Schertz officials updated on five-year street repair plan

Published 12:00 am CDT, Tuesday, March 17, 2020

The Schertz City Council received separate briefings on a five-year street repair plan at its March 10 meeting.

City Engineer John Nowak told the council that most of the listed projects will concentrate on perseveration of existing streets, especially work using a technique called “chip seal,” to “make that investment into a street before it really starts to deteriorate.”

In 2020, that list includes roadways in the Dove Meadows, Silvertree, Ashley Place, and Parkland Village neighborhoods. Each of those efforts are estimated to cost between $150,000 and $550,000 apiece, Nowak said.

The biggest project planned for this year is reconstruction of Lindbergh Avenue between Main Street and Exchange Avenue, work which includes installing new storm drains and is expected to cost an estimated $760,000.

In building his five-year plan, Nowak told the council he was making an assumption that the street repair budget will remain at about $2 million a year. “That’s how we structured the plan,” he explained. “If we have more money, the cut (off) line moves down and we can do more work that given year.
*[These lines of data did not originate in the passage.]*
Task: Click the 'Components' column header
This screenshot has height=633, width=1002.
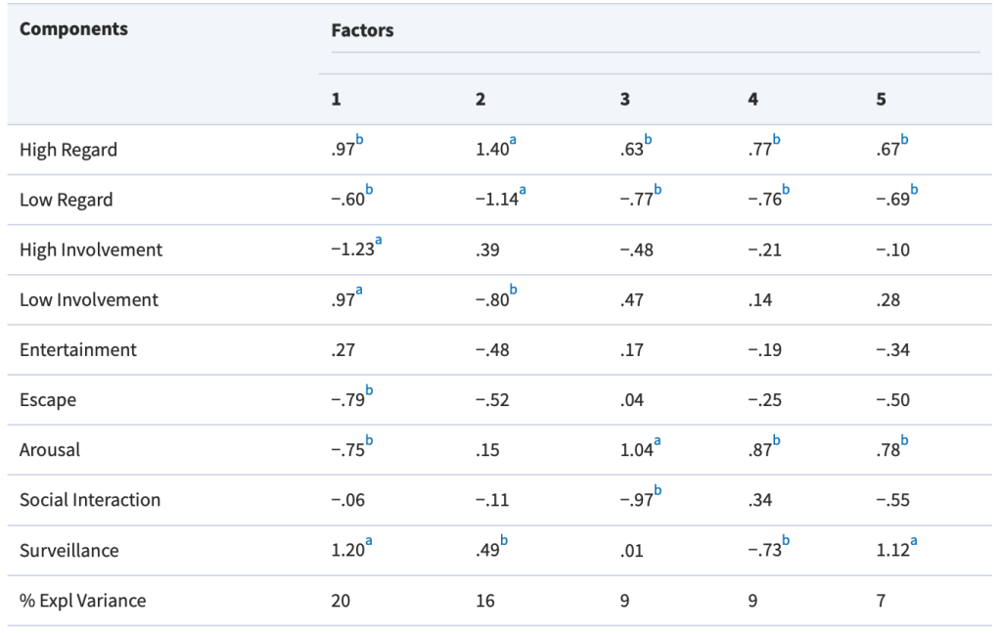Action: (x=73, y=28)
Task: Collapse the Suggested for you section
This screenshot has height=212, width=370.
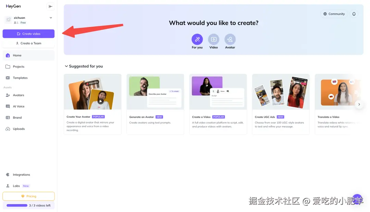Action: 66,66
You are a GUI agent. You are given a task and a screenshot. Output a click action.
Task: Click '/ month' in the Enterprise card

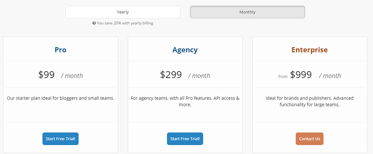[x=330, y=76]
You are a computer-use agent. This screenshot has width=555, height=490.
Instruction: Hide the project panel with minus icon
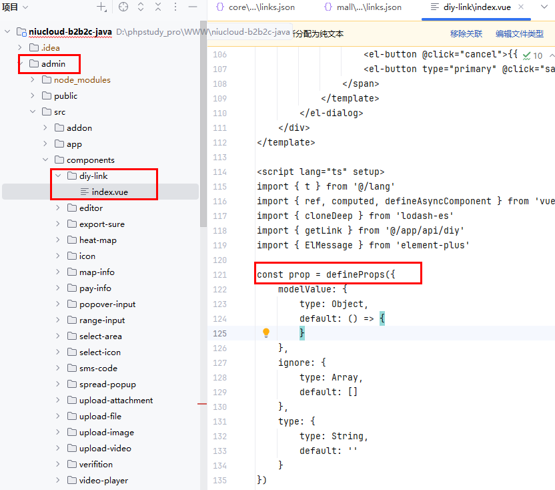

If we have less funding, then we’ll have a shorter list of projects we can get done in a given year.”

In holding to that $2 million annual figure, Nowak added, it was necessary to balance out the number and costs of various projects over the five-year period.
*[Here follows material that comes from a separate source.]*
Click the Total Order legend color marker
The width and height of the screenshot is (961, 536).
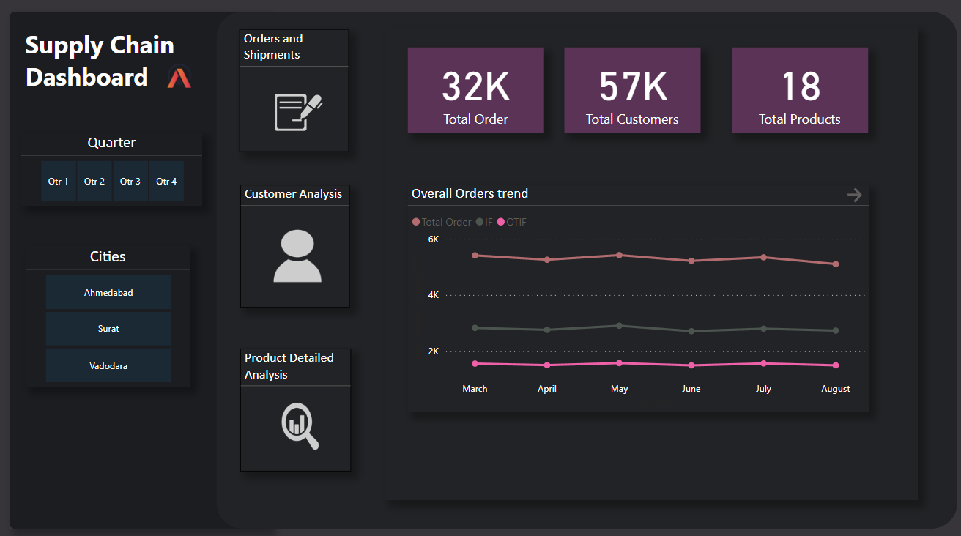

He pointed to the fact that there were 17 projects and studies scheduled for 2020, but only two anticipated for 2021. “So there are some years we do a little bit of extra work so we have extra funding to carry over to the following year so that we would have enough money to do a needed project,” Nowak said.
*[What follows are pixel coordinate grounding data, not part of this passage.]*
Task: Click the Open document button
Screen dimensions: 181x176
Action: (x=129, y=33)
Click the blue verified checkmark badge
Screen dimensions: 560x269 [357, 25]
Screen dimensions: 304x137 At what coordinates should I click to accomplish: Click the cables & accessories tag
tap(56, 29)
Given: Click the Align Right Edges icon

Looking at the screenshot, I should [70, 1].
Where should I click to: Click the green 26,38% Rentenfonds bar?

A separate list of projects will be funded from capital recovery money collected from traffic impact fees. These tend to be larger, more complex work including reconstruction plans for Old Wiederstein and Eckhardt roads which are estimated to total more than $7 million. These projects could be eligible for other sources of funding, including money from the Metropolitan Planning Organization and federal grants, he explained.

Councilman David Scagliola acknowledged the delay of work on some Schertz streets. “And I know it’s not your fault,” he told Nowak. “I know for a fact that you’ve let contract after contract and nobody’s bid on the contracts so you really can’t get something done.”

But Scagliola questioned the use of “carry over” funding in Nowak’s plan, saying he would prefer to “bite off more than you can chew, plan to accomplish these projects knowing that at least some of them probably won’t take place. That keeps us at least moving down the road.”

The councilman said planning those projects now might actually save costs in the long run. “When it comes to construction, time is money. The more that they are delayed, they’re not going to get any cheaper. I’d rather have them planned out in anticipation that the money will be available when the project is ready to be let,” he told Nowak.

Councilwoman Rosemary Scott was not so sure. “I’m with you philosophically about putting it on the drawing board, but I’m a little apprehensive about putting it in a public forum because then it will look like that maybe we’re dropping the ball when that looks like it is more on the horizon than the immediate.”

No council action was taken on the five-year plan.

The council did vote unanimously to both annex a half-acre of land at 13805 Interstate 10 East and rezone that parcel to public use district status. No one spoke at the required public hearings prior to those votes.

The site will be used to construct a lift station facility as part of the Woman Hollering Creek wastewater line project.